Renters and Housing Union
- Founded: May 2020; 6 years ago
- Headquarters: Carlton, Victoria
- Location: Australia;
- Members: 1,937 (December, 2024)
- Website: rahu.org.au

= Renters and Housing Union =

Tenants union organised in Australia

The Renters and Housing Union (RAHU) is a syndicalist tenants union based in Australia.
RAHU organises for safe and secure housing through self-advocacy, education, and eviction defence.
This includes supporting tenants through processes like evictions and bond recovery, with the union recouping $12,000 in members' bond money in a year. The Secretary of RAHU is Adu Hani.

== History ==

The Renters and Housing Union was established in May 2020 as a response to increased housing precarity due to the COVID-19 pandemic. The union was formed following a rent strike campaign organised by the Industrial Workers of the World branch in Melbourne.

During the COVID-19 pandemic in Victoria, RAHU campaigned for an eviction moratorium that was instated in Victoria for a period of time. During the eviction moratorium, temporarily housed homeless people were evicted from hotel accommodation. This was opposed by RAHU.

In the union's first year, members dealt with a total of 84 cases involving 146 claims.
Of those cases, $126,775.20 of $139,947.16 in debt was resolved in favour of RAHU members by negotiating rent reductions, debt waivers, preventing rental increases, or claiming bonds.

In 2024 a Western Australia Branch of RAHU was founded and as of 2025 a statewide New South Wales Branch also exists.

In 2026 RAHU led the first organised residential eviction resistance in Western Australia, preventing the eviction of a single mother.

== Positions and Objectives ==
RAHU describes itself as Syndicalist within its constitution.

RAHU's demands include: a 2 year rent freeze, taxation of empty properties and national level minimum standards for rentals. It also has a set various objectives which includes the long term objective of the "Abolition of rent."

During the COVID-19 pandemic, RAHU campaigned for increased rental protections including an eviction moratorium.
RAHU advocates for expanding public housing as opposed to social housing.

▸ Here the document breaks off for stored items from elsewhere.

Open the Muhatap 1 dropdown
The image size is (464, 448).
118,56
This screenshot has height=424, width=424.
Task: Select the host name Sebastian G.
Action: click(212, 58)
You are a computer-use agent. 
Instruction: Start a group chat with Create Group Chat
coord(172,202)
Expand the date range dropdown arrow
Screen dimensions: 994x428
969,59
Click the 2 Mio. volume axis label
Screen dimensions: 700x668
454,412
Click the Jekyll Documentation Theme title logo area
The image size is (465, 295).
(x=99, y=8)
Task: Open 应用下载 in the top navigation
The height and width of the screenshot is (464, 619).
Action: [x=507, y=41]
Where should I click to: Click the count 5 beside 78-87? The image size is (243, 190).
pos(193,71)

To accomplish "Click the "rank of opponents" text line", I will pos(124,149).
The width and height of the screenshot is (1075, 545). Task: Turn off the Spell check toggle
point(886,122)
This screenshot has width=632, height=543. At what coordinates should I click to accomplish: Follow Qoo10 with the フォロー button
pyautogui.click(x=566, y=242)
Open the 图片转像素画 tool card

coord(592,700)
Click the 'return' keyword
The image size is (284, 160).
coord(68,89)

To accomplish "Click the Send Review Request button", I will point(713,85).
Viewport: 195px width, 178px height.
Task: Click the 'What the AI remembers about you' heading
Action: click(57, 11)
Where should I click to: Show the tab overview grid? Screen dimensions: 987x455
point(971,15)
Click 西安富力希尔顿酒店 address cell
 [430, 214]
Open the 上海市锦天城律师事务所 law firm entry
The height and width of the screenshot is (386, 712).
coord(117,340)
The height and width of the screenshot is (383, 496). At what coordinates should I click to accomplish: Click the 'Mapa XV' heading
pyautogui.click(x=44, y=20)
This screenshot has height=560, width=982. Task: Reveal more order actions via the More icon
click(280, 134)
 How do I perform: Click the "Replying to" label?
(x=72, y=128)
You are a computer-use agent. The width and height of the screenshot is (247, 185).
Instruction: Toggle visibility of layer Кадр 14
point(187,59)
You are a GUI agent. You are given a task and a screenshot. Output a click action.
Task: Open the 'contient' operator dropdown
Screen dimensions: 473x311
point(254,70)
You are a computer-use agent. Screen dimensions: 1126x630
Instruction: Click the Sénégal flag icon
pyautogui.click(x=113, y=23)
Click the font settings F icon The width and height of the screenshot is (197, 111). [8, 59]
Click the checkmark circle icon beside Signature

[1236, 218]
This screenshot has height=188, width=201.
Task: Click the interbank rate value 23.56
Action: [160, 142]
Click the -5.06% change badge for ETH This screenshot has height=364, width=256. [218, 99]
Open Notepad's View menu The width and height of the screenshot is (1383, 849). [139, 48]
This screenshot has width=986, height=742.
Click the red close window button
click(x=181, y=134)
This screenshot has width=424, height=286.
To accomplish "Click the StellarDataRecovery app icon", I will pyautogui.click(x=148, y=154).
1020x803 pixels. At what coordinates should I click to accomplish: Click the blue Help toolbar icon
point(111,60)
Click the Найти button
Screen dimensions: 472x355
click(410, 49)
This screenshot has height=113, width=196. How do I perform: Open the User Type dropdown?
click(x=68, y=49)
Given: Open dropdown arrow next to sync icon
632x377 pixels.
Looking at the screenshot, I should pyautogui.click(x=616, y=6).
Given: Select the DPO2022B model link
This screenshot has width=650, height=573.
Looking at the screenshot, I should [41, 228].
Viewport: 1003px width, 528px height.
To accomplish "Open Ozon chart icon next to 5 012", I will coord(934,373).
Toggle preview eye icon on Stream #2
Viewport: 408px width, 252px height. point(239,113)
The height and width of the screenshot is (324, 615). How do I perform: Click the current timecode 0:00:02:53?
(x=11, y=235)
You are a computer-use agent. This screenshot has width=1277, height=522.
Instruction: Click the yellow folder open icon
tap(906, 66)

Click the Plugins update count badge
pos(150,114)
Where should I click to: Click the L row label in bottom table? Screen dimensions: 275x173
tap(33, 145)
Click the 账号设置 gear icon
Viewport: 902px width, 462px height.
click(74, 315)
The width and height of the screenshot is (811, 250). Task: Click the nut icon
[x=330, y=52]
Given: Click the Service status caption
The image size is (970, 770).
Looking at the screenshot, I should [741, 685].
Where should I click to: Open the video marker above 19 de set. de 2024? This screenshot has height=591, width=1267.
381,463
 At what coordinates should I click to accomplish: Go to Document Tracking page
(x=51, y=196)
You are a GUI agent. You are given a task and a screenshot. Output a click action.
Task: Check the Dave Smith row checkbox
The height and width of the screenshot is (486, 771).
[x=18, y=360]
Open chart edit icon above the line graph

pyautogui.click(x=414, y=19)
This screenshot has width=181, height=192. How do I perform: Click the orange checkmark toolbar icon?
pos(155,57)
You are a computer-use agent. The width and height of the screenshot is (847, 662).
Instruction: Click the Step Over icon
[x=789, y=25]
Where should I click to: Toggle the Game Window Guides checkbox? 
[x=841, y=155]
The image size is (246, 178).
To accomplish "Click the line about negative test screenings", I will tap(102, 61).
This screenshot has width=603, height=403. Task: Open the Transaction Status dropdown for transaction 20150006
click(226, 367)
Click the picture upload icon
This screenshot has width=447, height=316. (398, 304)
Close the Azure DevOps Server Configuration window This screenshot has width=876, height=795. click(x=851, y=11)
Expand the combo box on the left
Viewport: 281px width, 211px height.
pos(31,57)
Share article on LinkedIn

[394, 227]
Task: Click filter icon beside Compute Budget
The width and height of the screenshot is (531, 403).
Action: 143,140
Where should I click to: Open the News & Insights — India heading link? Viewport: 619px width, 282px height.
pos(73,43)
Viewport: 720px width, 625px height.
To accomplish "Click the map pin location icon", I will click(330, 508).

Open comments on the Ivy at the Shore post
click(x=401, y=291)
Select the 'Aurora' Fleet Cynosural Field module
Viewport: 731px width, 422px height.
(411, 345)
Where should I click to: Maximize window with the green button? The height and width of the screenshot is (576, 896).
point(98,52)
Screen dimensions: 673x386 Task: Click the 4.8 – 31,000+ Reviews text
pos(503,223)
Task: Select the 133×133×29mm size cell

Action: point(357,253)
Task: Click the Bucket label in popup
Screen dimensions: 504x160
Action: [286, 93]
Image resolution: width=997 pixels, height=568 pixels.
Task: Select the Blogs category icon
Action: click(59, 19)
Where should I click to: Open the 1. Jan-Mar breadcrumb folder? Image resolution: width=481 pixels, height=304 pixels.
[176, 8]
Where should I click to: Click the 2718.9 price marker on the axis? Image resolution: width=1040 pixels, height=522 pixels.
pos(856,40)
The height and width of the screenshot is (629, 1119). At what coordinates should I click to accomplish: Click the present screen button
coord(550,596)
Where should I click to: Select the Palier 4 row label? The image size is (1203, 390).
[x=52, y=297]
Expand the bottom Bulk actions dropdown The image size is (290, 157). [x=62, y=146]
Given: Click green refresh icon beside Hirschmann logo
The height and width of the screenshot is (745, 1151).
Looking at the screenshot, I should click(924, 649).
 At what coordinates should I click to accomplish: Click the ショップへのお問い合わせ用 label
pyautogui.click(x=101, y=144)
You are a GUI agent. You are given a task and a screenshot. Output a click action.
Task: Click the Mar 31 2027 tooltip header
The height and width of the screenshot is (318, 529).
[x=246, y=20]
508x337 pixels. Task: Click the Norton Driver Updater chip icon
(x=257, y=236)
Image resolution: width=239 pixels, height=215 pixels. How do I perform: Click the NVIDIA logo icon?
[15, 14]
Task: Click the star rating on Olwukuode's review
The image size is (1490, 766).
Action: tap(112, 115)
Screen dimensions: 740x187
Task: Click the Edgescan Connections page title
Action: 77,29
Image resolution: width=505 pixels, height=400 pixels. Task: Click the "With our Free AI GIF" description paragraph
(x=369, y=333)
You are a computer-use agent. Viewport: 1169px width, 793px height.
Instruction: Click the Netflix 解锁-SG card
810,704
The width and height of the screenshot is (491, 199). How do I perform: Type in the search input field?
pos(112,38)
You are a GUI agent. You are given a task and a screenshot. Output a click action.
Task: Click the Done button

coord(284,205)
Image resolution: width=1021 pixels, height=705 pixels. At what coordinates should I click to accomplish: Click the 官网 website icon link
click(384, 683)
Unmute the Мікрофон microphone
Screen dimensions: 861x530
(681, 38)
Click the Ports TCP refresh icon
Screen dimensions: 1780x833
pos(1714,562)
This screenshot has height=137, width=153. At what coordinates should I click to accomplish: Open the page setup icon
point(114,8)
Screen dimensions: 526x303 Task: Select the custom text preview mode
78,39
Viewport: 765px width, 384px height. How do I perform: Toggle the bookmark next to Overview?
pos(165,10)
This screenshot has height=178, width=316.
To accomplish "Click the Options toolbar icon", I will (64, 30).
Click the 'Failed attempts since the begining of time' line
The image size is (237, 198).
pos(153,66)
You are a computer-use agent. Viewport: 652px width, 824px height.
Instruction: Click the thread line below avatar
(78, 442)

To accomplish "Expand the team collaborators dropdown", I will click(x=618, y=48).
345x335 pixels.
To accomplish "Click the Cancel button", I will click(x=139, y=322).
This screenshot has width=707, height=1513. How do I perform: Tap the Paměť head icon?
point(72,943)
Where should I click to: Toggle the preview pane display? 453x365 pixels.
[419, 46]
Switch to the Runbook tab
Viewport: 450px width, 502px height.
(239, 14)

In November of 2025 RAHU released a position paper called "Universal Rent Control via Collective Bargaining" arguing for a system of rent control, with rent to be determined via negotiations between organised groups of tenants and landlords.

== Membership ==
RAHU membership includes renters, homeowners and people in insecure housing. Homeowners cannot vote. Landlords, real estate agents, property managers, police officers, bailiffs, and sheriffs are not allowed to join the union.

As of December 2024 RAHU has 1,937 Active members

=== Notable Members ===
Political activist Jordan van den Lamb is a member and collaborates with the Renters and Housing Union.

Founder of the Black Peoples Union Keiran Stewart-Assheton is a member and was previously the unions First Nations Officer.